[SUPPLIED DATA]:
....

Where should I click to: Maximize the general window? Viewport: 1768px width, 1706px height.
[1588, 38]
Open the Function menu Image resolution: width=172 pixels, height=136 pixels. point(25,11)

....

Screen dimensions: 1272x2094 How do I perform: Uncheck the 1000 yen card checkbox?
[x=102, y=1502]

....

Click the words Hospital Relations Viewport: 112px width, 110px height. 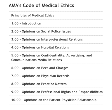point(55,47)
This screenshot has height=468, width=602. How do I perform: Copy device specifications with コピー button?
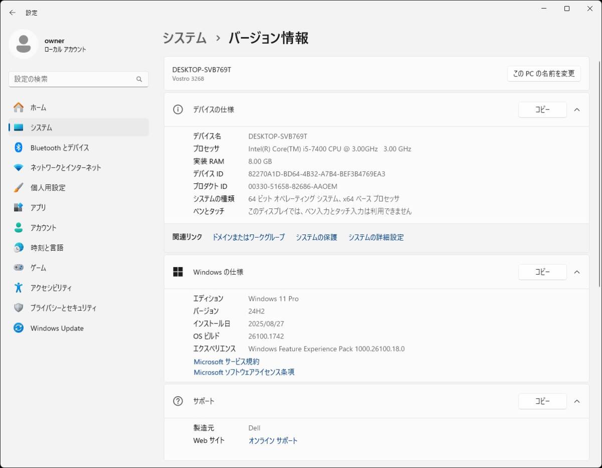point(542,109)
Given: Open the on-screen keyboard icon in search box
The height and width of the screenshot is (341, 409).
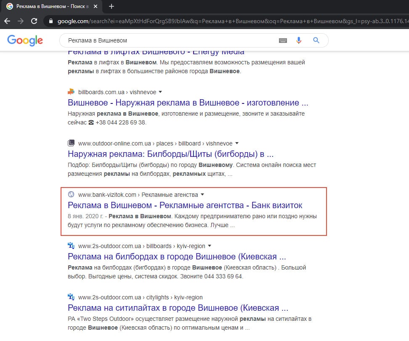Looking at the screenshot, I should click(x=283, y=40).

....

[TASK DESCRIPTION]: Can you arrange the records as a Markdown table with the columns Row and Line, beginning at the line that contains "This screenshot has" and stopping after the line that contains "Looking at the"? Skip blank lines and leave the pictures out.

[TASK SOLUTION]:
| Row | Line |
|---|---|
| 1 | This screenshot has height=468, width=602. How do I perform: Copy device specifications with コピー button? |
| 2 | point(542,109) |
| 3 | Given: Open the on-screen keyboard icon in search box |
| 4 | The height and width of the screenshot is (341, 409). |
| 5 | Looking at the screenshot, I should click(x=283, y=40). |